# Fine Tuning / Transfer learning of ViT model
Use case: classifier Lego/Duplo

In [1]:
from collections import defaultdict
import imageio.v2 as iio
import matplotlib.pyplot as plt
import numpy as np
import os
import tensorflow as tf
import tensorflow_hub as hub
import tensorflow.keras as ks
from transformers import ViTImageProcessor, TFViTForImageClassification, TFViTModel

2024-07-25 12:43:33.888779: I external/local_tsl/tsl/cuda/cudart_stub.cc:31] Could not find cuda drivers on your machine, GPU will not be used.
2024-07-25 12:43:33.932101: E external/local_xla/xla/stream_executor/cuda/cuda_dnn.cc:9261] Unable to register cuDNN factory: Attempting to register factory for plugin cuDNN when one has already been registered
2024-07-25 12:43:33.932135: E external/local_xla/xla/stream_executor/cuda/cuda_fft.cc:607] Unable to register cuFFT factory: Attempting to register factory for plugin cuFFT when one has already been registered
2024-07-25 12:43:33.933612: E external/local_xla/xla/stream_executor/cuda/cuda_blas.cc:1515] Unable to register cuBLAS factory: Attempting to register factory for plugin cuBLAS when one has already been registered
2024-07-25 12:43:33.940467: I external/local_tsl/tsl/cuda/cudart_stub.cc:31] Could not find cuda drivers on your machine, GPU will not be used.
2024-07-25 12:43:33.941225: I tensorflow/core/platform/cpu_feature_guard.cc:1

## Load pretrained model and corresponding ImageProcessor

In [2]:
# Create an instance of ViTImageProcessor and use ViT base model as pretrained model
feature_extractor = ViTImageProcessor.from_pretrained('google/vit-base-patch16-224')
# Create an instance of ViTForImageClassification and use ViT base model as pretrained model
ViT_base_model = TFViTModel.from_pretrained('google/vit-base-patch16-224-in21k')

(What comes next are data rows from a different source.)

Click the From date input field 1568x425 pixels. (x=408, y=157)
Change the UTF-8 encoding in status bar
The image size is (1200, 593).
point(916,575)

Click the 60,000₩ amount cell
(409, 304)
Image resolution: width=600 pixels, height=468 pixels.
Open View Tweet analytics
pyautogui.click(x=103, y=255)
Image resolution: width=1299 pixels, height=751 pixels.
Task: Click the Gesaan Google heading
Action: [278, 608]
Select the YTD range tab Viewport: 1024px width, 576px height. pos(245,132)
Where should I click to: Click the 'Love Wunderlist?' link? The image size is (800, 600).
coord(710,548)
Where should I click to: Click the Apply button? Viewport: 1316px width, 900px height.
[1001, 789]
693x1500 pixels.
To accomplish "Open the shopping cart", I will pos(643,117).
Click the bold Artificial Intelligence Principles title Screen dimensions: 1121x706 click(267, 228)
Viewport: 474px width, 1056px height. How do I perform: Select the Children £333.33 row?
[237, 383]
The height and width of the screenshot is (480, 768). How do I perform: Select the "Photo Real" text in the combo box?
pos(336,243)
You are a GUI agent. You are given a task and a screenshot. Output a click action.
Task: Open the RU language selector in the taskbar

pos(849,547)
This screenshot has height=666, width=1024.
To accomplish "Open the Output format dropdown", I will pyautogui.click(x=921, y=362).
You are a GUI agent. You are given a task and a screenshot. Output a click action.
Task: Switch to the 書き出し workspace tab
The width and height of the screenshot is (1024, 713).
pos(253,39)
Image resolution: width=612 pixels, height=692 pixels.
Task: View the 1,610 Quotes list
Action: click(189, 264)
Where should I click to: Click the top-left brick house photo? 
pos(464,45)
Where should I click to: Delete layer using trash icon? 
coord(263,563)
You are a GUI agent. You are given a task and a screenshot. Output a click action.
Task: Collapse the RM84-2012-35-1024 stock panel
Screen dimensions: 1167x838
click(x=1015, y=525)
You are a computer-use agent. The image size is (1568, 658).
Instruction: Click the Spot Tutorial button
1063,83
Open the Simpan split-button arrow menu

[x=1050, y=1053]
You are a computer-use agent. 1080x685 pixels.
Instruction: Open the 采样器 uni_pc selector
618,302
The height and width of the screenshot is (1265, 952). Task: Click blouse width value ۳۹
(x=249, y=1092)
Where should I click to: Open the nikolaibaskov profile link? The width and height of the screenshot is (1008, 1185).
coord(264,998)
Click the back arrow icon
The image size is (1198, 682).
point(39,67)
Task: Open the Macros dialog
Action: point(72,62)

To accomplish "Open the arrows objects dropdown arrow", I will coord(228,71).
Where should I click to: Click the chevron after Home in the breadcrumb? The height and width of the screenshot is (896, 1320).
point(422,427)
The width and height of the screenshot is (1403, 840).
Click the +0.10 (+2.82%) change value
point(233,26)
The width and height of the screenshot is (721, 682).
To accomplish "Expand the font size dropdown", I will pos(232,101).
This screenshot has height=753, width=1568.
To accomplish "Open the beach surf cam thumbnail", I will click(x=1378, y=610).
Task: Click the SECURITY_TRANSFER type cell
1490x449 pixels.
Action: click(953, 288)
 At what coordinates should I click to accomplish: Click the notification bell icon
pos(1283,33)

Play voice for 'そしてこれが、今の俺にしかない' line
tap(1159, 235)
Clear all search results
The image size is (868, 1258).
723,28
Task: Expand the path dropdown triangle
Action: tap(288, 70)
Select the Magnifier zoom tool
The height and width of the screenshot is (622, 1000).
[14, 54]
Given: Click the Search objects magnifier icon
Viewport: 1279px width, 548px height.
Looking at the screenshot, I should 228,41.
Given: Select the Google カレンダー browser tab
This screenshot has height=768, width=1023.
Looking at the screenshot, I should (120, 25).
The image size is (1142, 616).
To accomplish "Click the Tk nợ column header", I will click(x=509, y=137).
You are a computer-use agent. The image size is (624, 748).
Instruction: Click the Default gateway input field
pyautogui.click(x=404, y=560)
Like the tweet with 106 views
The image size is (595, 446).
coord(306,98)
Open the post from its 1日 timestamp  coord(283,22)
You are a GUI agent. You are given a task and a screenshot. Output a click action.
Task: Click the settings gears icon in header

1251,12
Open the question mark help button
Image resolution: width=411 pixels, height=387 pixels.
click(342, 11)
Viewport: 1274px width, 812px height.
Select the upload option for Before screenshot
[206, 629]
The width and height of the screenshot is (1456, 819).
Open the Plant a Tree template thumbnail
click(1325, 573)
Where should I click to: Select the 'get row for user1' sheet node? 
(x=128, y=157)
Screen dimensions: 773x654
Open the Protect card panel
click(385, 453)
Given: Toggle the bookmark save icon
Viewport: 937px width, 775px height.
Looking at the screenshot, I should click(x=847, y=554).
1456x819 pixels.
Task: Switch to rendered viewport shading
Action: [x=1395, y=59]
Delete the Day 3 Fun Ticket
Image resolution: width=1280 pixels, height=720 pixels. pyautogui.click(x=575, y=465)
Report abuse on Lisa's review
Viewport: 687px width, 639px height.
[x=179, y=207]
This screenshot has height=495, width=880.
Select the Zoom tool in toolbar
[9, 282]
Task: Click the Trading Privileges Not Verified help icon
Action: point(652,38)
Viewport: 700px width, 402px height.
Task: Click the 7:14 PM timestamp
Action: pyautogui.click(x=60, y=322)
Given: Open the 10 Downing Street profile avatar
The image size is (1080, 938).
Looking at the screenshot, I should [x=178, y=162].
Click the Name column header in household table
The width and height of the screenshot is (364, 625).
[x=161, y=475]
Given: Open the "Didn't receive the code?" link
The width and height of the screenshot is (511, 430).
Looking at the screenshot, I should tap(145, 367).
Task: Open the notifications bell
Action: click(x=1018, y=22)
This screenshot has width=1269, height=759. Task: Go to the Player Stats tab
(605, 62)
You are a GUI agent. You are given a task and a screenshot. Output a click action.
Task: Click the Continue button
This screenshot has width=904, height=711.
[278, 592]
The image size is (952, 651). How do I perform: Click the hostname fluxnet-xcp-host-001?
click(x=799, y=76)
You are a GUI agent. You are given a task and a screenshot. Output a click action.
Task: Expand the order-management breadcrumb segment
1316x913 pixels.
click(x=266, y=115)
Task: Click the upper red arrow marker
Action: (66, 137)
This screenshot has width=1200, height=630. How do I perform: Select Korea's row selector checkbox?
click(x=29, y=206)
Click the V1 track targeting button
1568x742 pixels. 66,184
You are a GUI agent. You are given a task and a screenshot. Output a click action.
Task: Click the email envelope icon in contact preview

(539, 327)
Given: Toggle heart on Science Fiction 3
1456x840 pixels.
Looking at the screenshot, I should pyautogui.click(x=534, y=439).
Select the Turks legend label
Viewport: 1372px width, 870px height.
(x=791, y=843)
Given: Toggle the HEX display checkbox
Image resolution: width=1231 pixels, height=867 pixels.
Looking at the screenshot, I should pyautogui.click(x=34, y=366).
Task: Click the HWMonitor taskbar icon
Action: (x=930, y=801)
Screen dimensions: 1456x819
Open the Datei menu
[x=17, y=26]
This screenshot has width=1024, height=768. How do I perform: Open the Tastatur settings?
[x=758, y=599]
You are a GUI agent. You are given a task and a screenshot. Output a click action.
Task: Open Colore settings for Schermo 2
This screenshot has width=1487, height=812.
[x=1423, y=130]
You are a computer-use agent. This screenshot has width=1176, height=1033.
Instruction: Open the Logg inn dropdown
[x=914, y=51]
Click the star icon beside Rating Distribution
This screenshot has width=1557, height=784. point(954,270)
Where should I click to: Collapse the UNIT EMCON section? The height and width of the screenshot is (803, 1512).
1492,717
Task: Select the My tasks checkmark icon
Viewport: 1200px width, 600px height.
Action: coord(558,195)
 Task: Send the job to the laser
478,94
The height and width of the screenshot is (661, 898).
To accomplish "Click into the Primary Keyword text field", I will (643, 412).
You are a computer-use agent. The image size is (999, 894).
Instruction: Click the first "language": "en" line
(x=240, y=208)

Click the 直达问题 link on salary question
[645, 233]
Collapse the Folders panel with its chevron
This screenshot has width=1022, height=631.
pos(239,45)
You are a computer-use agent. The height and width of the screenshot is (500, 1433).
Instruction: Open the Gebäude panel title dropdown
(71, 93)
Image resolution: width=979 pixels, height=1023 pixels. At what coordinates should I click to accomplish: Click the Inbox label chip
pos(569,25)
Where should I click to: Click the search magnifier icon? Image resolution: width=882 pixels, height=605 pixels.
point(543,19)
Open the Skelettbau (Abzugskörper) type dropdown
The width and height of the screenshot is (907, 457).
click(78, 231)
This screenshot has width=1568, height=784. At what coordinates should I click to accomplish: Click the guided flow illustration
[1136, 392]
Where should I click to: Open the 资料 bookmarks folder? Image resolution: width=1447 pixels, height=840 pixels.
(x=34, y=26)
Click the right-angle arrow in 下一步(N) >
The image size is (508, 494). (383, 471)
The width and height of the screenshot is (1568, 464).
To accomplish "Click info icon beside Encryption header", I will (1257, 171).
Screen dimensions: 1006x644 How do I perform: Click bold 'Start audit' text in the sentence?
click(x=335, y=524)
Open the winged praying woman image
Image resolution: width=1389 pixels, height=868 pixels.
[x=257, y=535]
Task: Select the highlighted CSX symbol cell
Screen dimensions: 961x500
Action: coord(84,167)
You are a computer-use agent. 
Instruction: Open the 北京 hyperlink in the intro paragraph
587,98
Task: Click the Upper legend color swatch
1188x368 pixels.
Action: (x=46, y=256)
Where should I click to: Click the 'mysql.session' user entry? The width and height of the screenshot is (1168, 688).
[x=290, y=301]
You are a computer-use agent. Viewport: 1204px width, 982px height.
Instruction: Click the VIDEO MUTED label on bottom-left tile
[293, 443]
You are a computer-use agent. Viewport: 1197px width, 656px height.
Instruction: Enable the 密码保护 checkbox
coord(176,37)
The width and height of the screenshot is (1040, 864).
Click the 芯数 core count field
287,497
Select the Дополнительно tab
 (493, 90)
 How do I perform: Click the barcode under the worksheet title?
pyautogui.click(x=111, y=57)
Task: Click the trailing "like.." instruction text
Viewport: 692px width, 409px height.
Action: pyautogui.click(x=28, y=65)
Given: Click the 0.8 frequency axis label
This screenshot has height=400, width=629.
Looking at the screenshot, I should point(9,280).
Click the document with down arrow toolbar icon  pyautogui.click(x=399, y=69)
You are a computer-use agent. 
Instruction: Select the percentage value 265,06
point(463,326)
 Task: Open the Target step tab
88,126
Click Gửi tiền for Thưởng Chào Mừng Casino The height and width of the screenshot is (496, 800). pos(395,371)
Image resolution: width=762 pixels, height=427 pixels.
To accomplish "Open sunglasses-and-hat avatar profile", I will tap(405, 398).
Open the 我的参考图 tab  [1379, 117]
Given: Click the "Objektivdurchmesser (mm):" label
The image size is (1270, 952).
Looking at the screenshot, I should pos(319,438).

All PyTorch model weights were used when initializing TFViTModel.

All the weights of TFViTModel were initialized from the PyTorch model.
If your task is similar to the task the model of the checkpoint was trained on, you can already use TFViTModel for predictions without further training.


## Sublcass of keras.Model
Create a model class containing the  pretrained ViT and a dense classifier on top of pooler layer of ViT

In [3]:
class ViTLegoDuplo(tf.keras.Model):
    '''Class is intended to be constructed on a ViT model containing a pooler layer.
    A dense layer is added on top of the ViT pooler. In case of a use as a binary classifier, 
    the outputs will be logits from one neuron. In case of a one-hot-encoded classification
    task, the output will be probabilities from a Softmax-function. See __init__() for details.

    A method is provided to declare different layersr of the ViT model as trainable (see
    ".choose_trainables()"" for details).
    '''
    def __init__(self, vit_base_model, no_classes='binary'):
        # vit_base_model should be a ViT model with pretrained pooler layer
        # no_classes: Pass "binary" to obtain a single neuron output, providing logits
        #     Pass: integer number of classes for one-hot-encoded data, layer provides
        #     probabilties from Softmax-function in this case
        super().__init__()
        self.vit = vit_base_model
        if no_classes == 'binary':
            self.dense_layer = tf.keras.layers.Dense(1, activation='tanh')
        else:
            self.dense_layer = tf.keras.layers.Dense(no_classes, activation='tanh')
            self.dense_layer = tf.keras.layers.Softmax()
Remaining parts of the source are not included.